WHAT THE TASK ASKS: Present as a numbered list everything in the rows below, from the line containing "The image size is (1372, 869)." down to the line containing "Click the blue checkmark icon on step 选择待处理文件", both included. Omit any blank lines.

THE RECORDS:
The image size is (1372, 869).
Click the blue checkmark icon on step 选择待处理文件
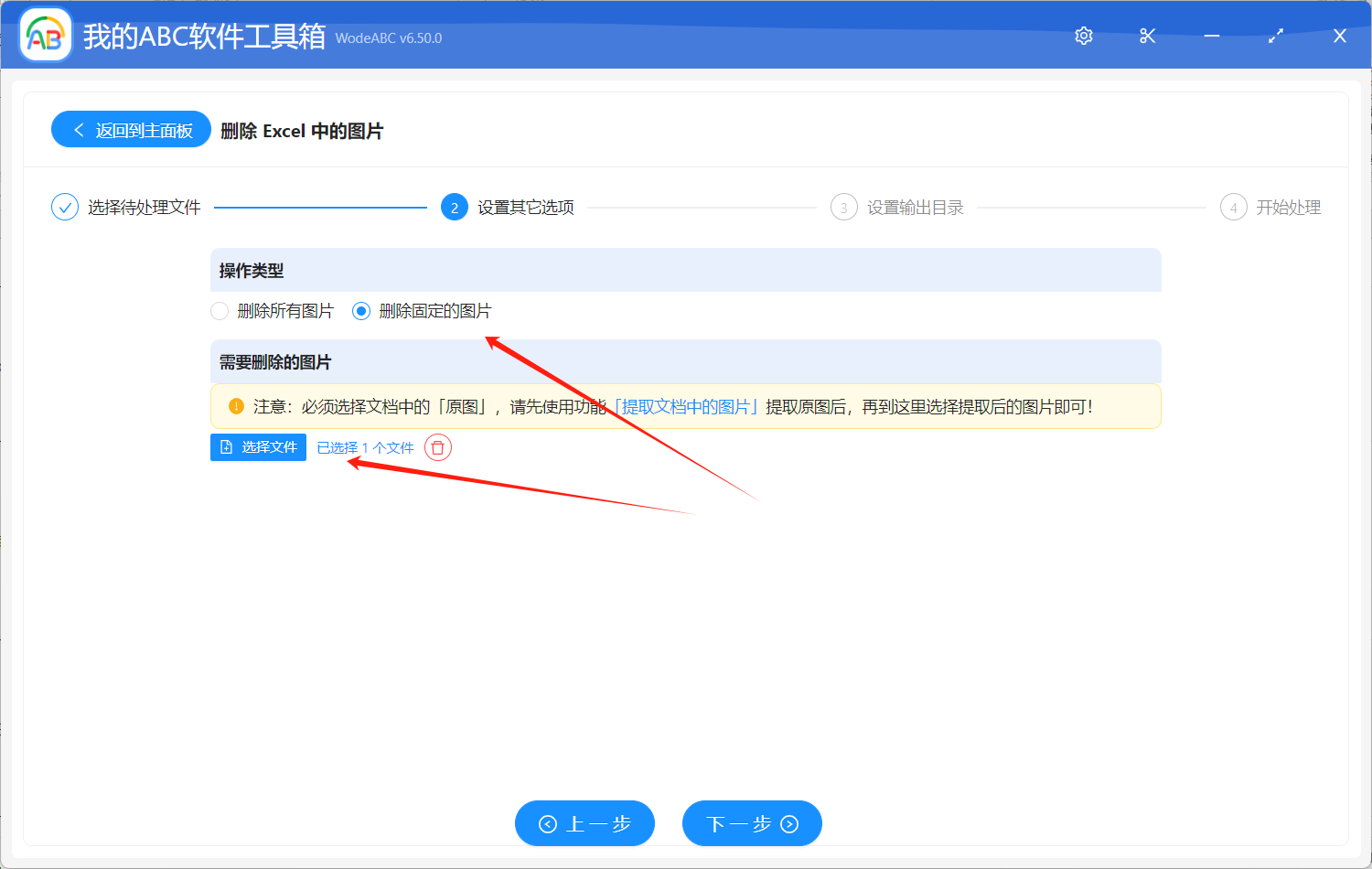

...

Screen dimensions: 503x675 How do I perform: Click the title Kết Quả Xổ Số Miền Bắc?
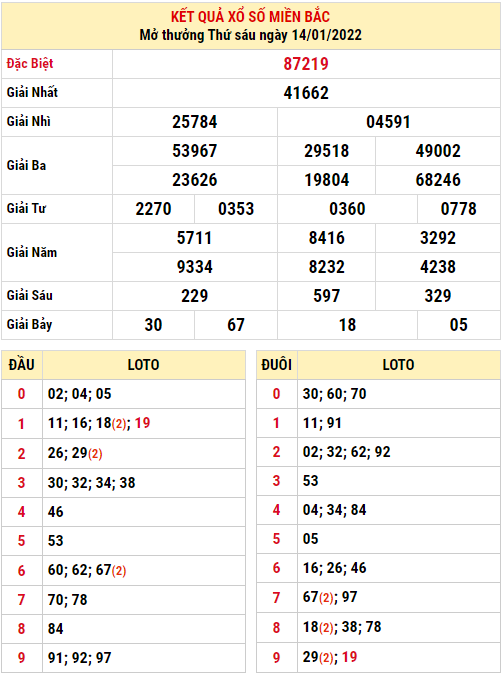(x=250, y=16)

--

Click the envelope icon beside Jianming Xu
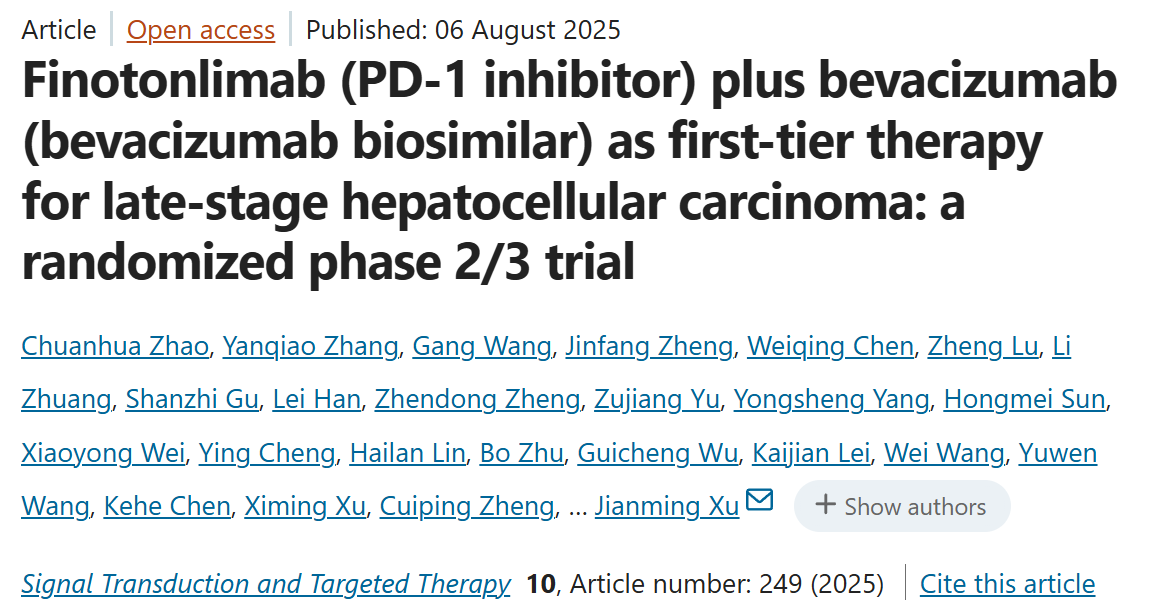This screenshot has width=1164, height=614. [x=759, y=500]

IN RESPONSE:
1. The image size is (1372, 869).
2. Click the blue checkmark icon on step 选择待处理文件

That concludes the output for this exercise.